Anos depois, quando precisei fazer minha primeira sessão de fotos para o book de atriz, levei várias mudas de roupa e, a certa altura, troquei a calça pela saia. Mais um momento de vergonha e humilhação velada: o fotógrafo me disse que eu tinha tornozelos grossos e era do tipo “gostosa”. “Você precisa explorar esse seu lado sensual nas fotos”, ele arrotou. Quis sair do estúdio correndo igual cavalo desenfreado, mas fiquei até o final, precisava entregar o tal book para a agência que me representava. Está para nascer um conjunto de fotos mais desengonçado do que aquele, acho que peguei um total de zero trabalhos com ele. Depois aprendi a me soltar na frente das câmeras e a contornar fotógrafos de segunda categoria que davam em cima das mulheres em plena sessão. Hoje, ainda bem, não passo mais por isso.

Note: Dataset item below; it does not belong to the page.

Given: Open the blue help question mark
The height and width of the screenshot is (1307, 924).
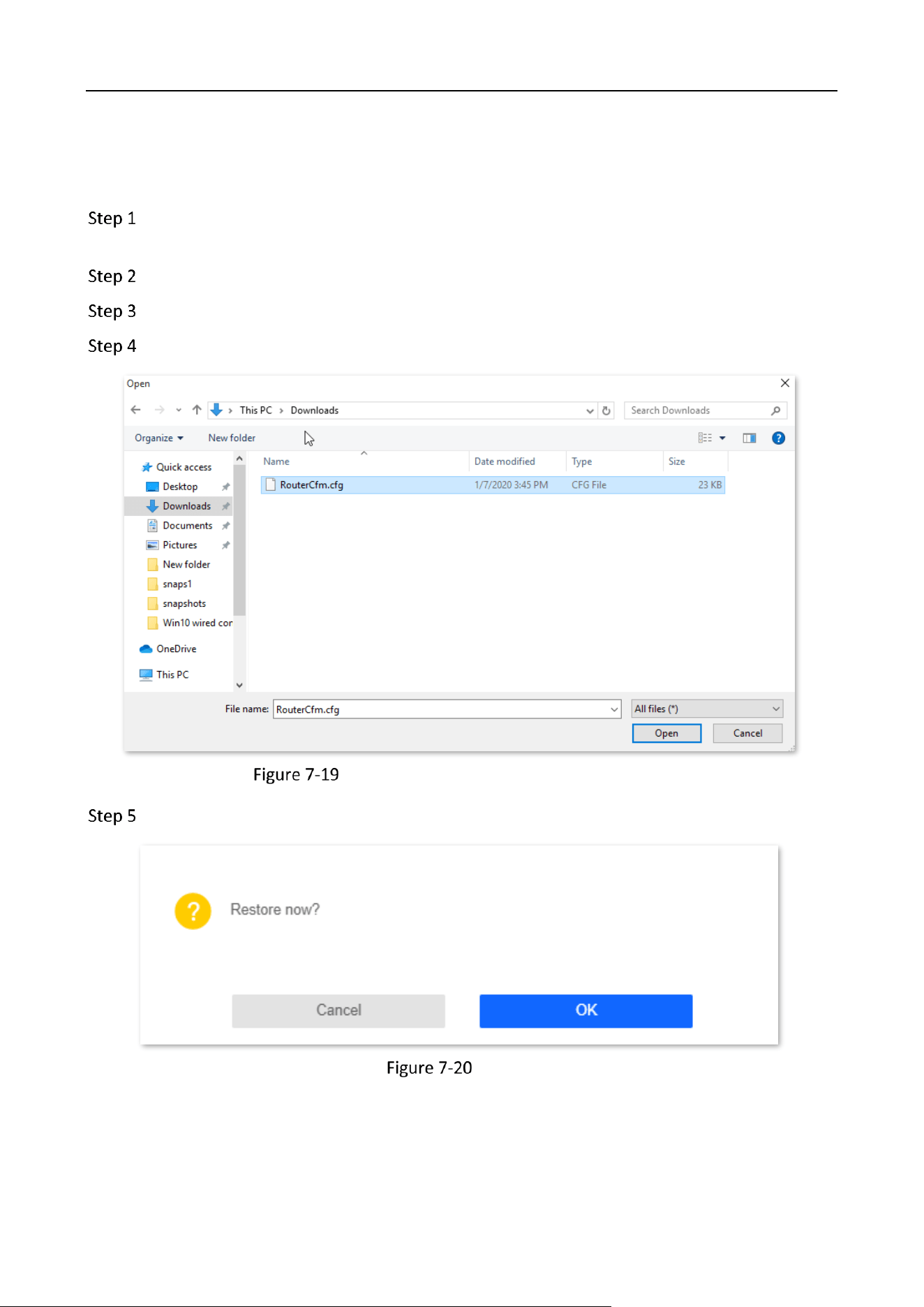Looking at the screenshot, I should tap(778, 438).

Com base no comentário do Tobias e do fotógrafo, percebo duas coisas: homens podem fazer comentários totalmente desnecessários (mulheres também, mas este não é o ponto) e eu posso ser muito tonta. Preciso mudar o tempo verbal: eu era tonta. Hoje já consigo ter respostas mais rápidas e devo isso às calças; elas me dão agilidade, escondem as veias azuladas e os tornozelos grossos que, quando quero, exibo com prazer. Não tenho mais vergonha do meu corpo, aprendi a aceitá-lo e a gostar dele. Um amigo gay do tipo sincerão uma vez me disse “você esconde seu corpo.” Não vou dizer que ele mentiu. Foi um processo longo aprender a usar saia nem neurose. No último Carnaval arranquei do fundo da gaveta uma mini-saia colorida que andava esquecida e me diverti demais! Exibi pernas, veias, calcinha, tornozelo. Exibi a sensação de gostar de si mesma, a coisa mais bonita de se ver. Sim, a frase ficou piegas, eu sei.
Que cada um use o que quiser. Calça, saia, uma meia de cada cor, glitter nos olhos, nos mamilos, nas unhas, cachecol com estampa de unicórnio e extraterrestre (vi no bairro da Liberdade há poucos dias!). Camiseta de time de futebol, tamanco verde neon, cropped, chapéu Panamá, calça legging sem calcinha, sutiã aromatizado. Que cada um vista o que faz bem; e se quiser roubar essa frase para o slogan de uma loja de roupas, fique à vontade - mas saiba que ele é um pouco tosco, como o comentário do Tobias e do fotógrafo.
Baguncinha de links
Devorei o dossiê Elena Ferrante da revista Cult e gostei bastante. Li na versão impressa (fazia meses que não comprava uma revista), e vi que dá para ler virtualmente também aqui.
Fiz um post sobre o maravilhoso livro A teoria da bolsa da ficção, da Ursula K. Le Guin, aqui. Precisamos de menos histórias de lança e mais histórias de cestos.
Vocês conhecem o ótimo site Mulher no Cinema? Sempre encontro indicações de bons filmes dirigidos por mulheres para ver nos streamings, a cada mês.
PS: minha ideia otimista era fazer uma newsletter semanal. Porém, contudo, todavia… Decidi fazê-la quinzenalmente, acreditando que conseguirei ter mais regularidade e qualidade. 🍀Torçam por mim e obrigada pela leitura, sempre.
Amo sua escrita!!!
Gostei muito de sua crônica. Como é libertador exibir/mostrar aquilo que desejamos sob os olhares enviesados. Poucas vezes tive essa coragem... entretanto é um exercício necessário.